Besser den Mund geschlossen halten

Vier Detailaufnahmen des Gesichts der Mona Lisa, aus dem gleichnamigen Gemälde von Leonardo da Vinci, in Infrarot, den ursprünglichen, heutigen und falschen Farben sind am 09.04.2014 in Nürnberg (Bayern) während der Ausstellung "Da Vinci - das Genie" zu s
Ob sie mit offenem Mund auch noch schön gewesen wäre? Detailaufnahmen der Mona Lisa aus der Nürnberger "Da Vinci"-Ausstellung © picture alliance / dpa / Daniel Karmann
Valentin Groebner im Gespräch mit Gesa Ufer |
Dass Menschen auf Porträts lächeln, ist eine vergleichsweise junge Erscheinung. Sie hat auch damit zu tun, dass es vor dem 20. Jahrhundert eigentlich keinen vernünftigen Zahnersatz gab, meint der Luzerner Historiker Valentin Groebner.
Ob in der Malerei oder der Fotografie – Porträts sind gar nicht so individuell, wie man auf den ersten Blick vielleicht denkt. Vielmehr hat jede Zeit ihre "Porträtkonventionen", denen die Porträtierten auch genügen wollten, sagt der Historiker Valentin Groebner von der Universität Luzern.

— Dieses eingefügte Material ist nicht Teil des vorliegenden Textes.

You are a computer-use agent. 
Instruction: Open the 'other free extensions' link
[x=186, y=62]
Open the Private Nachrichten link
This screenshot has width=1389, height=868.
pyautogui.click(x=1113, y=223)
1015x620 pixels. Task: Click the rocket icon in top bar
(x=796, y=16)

Die Reichen hatten sogar schlechtere Zähne als die Armen
Beispielsweise sind auf alten Porträts die Münder meist geschlossen. Auch weil die meisten Menschen gar keine vorzeigbaren Zähne gehabt hätten, sagt Groebner. "Es gibt keinen vernünftigen Zahnersatz vor dem 20. Jahrhundert." Reiche Leute hätten wegen ihres höheren Zuckerkonsums sogar sehr viel schlechtere Zähne gehabt als die Armen. "Und sie haben auch den Mund nicht so gern geöffnet, sie müssen alle schrecklich aus dem Mund gerochen haben," so der Historiker.
"Die wenigsten Mittelalter-Fans denken darüber nach, wie Braveheart ohne Zahnpasta und ohne Shampoo gerochen hat."

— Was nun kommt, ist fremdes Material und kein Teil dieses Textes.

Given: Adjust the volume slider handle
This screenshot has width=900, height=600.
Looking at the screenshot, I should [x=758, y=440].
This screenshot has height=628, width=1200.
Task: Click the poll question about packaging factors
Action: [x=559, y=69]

Zähne standen für Hinfälligkeit
Lediglich auf Bildern, die Hinfälligkeit thematisierten, seien Zähne dargestellt worden, etwa in den "Memento mori"-Porträts, die an den eigenen Tod erinnern sollten, oder auf Bilder von Leichnamen, die in der katholischen Kultur eine große Rolle gespielt hätten. "Oder die Bilder der alten Frau, wo man sieht, der sind die Zähne ausgefallen", sagt Groebner. "Das ist eine relativ starke Bildtradition."

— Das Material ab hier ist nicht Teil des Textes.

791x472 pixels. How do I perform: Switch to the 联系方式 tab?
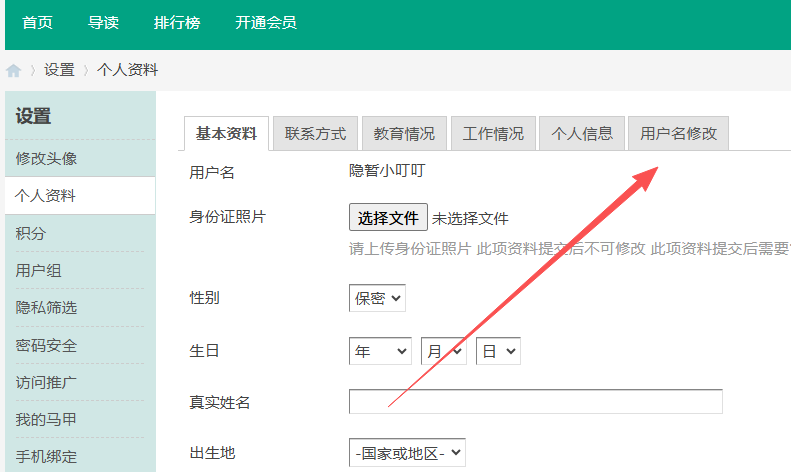point(315,133)
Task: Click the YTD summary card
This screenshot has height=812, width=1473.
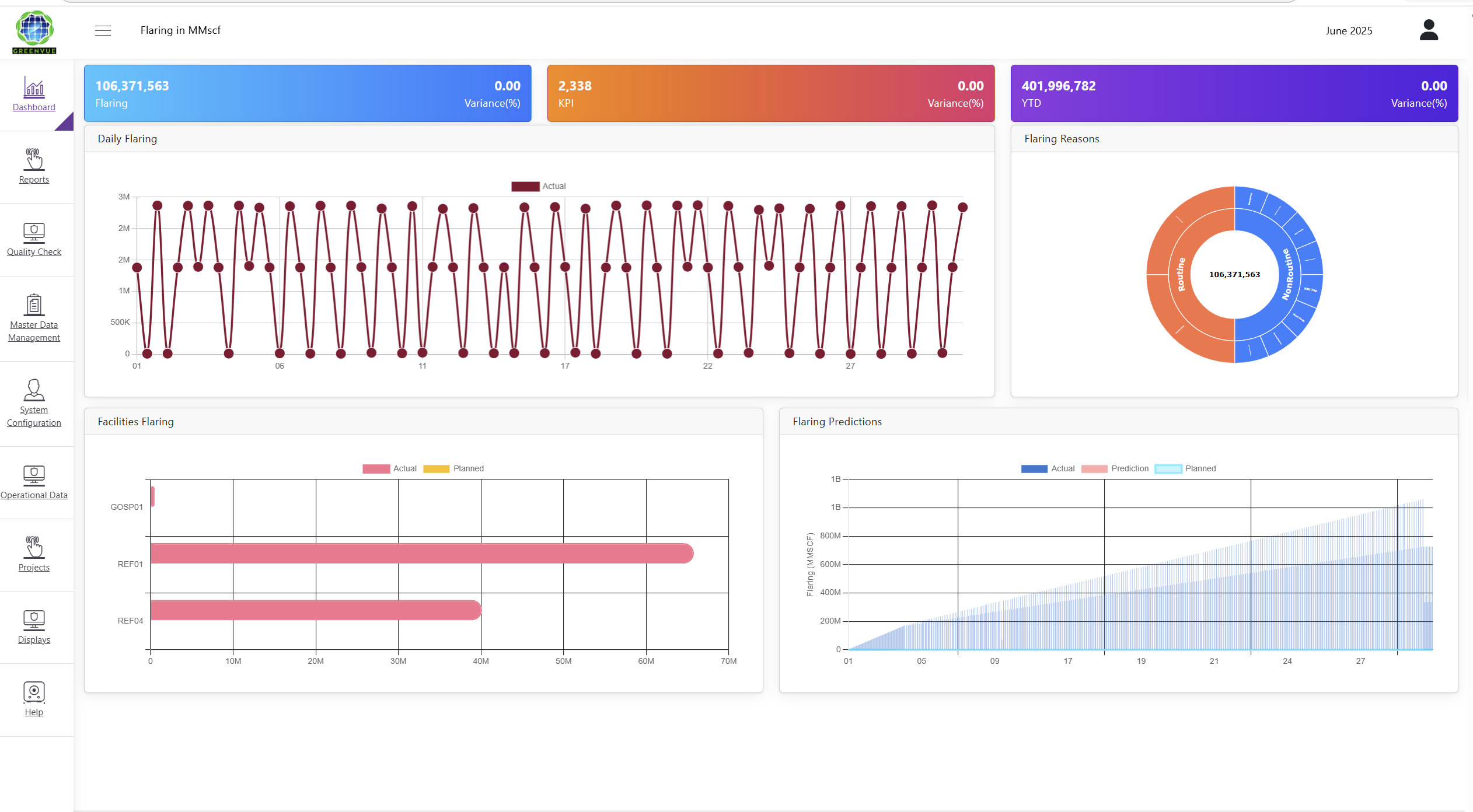Action: tap(1234, 93)
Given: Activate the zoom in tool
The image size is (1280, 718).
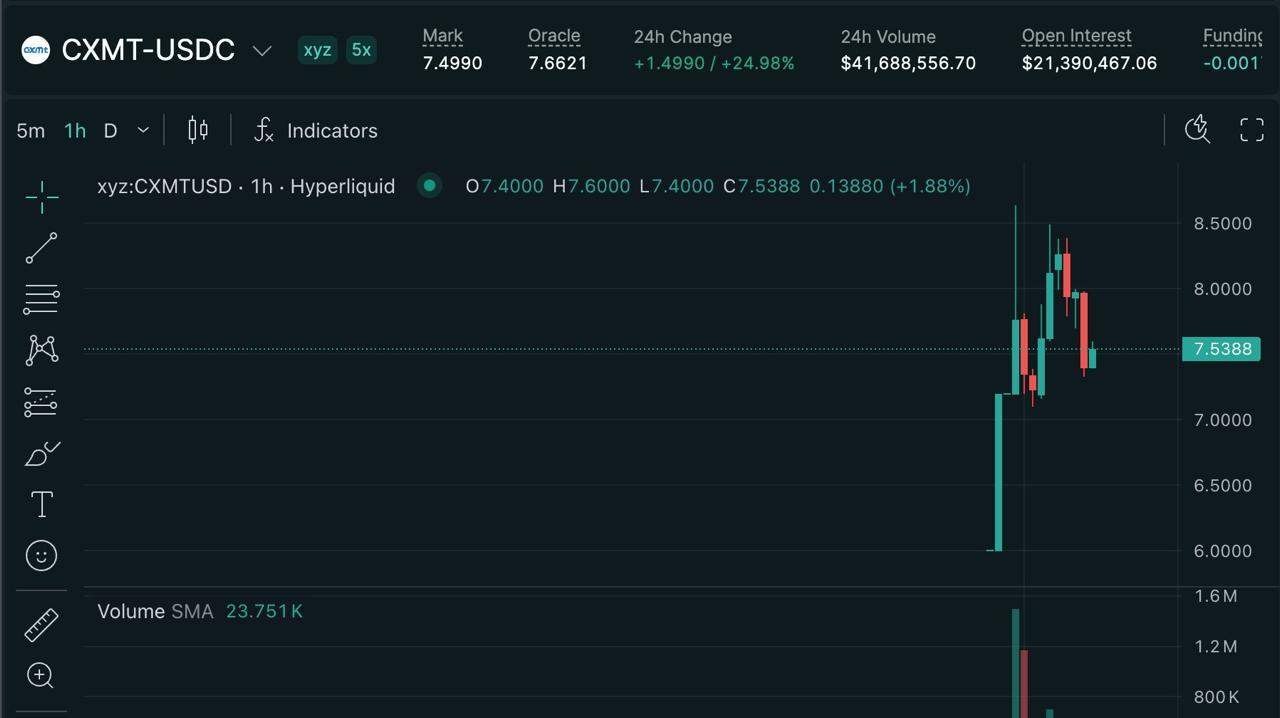Looking at the screenshot, I should (x=41, y=676).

"Individualität ist eine Gruppeneigenschaft"
Auch auf Fotos beginnen die Menschen erst ab den 1920er-Jahren beginnen Menschen vermehrt zu lächeln und Grimassen zu zeigen. Damals habe sich eine "Kultur des Knipsens und der lockeren, informellen, privaten Fotografie" entwickelt. Die damit angedeutete Individualität der Erscheinung ist Groebner zufolge jedoch nur eine weitere Porträtkonvention. "Individualität ist nie etwas, was nur eine Einzelperson hat, sondern immer eine Gruppeneigenschaft. Etwas, von dem alle glauben, dass nur sie es zeigen."